Ever seen the term “canonical tag” and not understood what it meant? It sounds technical, but it’s actually pretty simple once you see what it does.

What is a Canonical Tag?

A canonical tag, also known as rel=canonical, is a piece of HTML code that helps search engines identify the main version of a page when there are multiple pages with identical or very similar content.

In simpler terms, it’s a way to tell search engines, “Hey, this is the main version of this page that I want you to index and show in the search results.”

For example, the canonical tag for your main blog page might look like this:

<link rel="canonical" href="https://yourblog.com/main-page/" />

Good news if you’re on WordPress: most SEO plugins (like Yoast or RankMath) set the canonical tag automatically for every page. So you probably don’t need to add them manually. But it’s worth knowing what they are, because a misconfigured canonical tag can quietly tank your rankings.

Why Are Canonical Tags Important?

  1. Avoid Duplicate Content: Google doesn’t know which version of a page to rank when multiple URLs show the same content. A canonical tag removes the guesswork by pointing to the version you want indexed.
  2. Consolidate Link Equity: When backlinks point to different versions of the same page, the SEO value gets split. A canonical tag funnels all that link equity to one URL.
  3. Improve Crawling Efficiency: Google allocates a crawl budget to every site. Canonical tags keep Google from wasting that budget on duplicate pages, so it spends more time on the content that matters.

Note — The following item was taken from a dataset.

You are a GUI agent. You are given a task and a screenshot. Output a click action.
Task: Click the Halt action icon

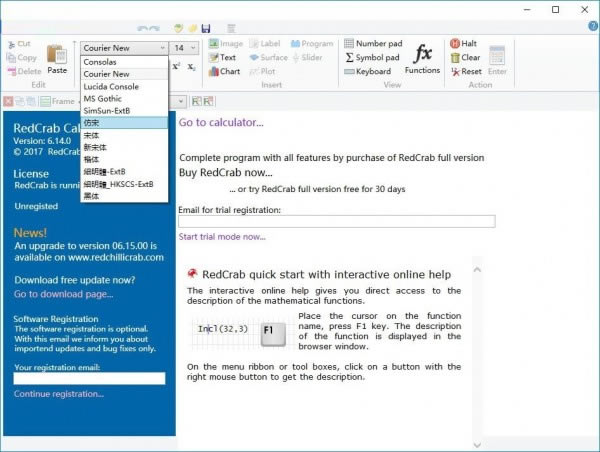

Best Practices for Using Canonical Tags

  1. Use Absolute URLs: Always use the absolute URL in the canonical tag, not the relative URL. For example, use https://yourblog.com/main-page/ instead of /main-page/.
  2. Self-Canonicalize: Even if a page doesn’t have any duplicates, it’s still a good practice to include a self-referencing canonical tag. This helps to avoid any confusion for search engines.
  3. Be Consistent: Make sure that the URL used in the canonical tag is consistent across the site. For example, if your site uses https, make sure that the canonical tag also uses https.

Common Mistakes to Avoid

  1. Canonical Chains: A canonical chain occurs when Page A references Page B as the canonical, and Page B references Page C as the canonical. Always point the canonical tag directly to the main version of the page.
  2. Multiple Canonical Tags: There should only be one canonical tag on a page. If there are multiple canonical tags, search engines might ignore them.
  3. Wrong Canonical Target: If a high-performing blog post has its canonical tag pointing to your homepage, all that page’s SEO value redirects to the homepage and you lose your rankings. Always verify the canonical points to the correct page.

Quick Way to Check Your Canonical Tags

If you have the RightBlogger Chrome extension, you can check whether a page’s canonical tag matches its URL with one click. This is the fastest way to catch misconfigurations before they cost you rankings.

For most WordPress bloggers, canonical tags are handled automatically by your SEO plugin. But if your traffic suddenly drops on a specific page, a broken canonical tag is one of the first things to check.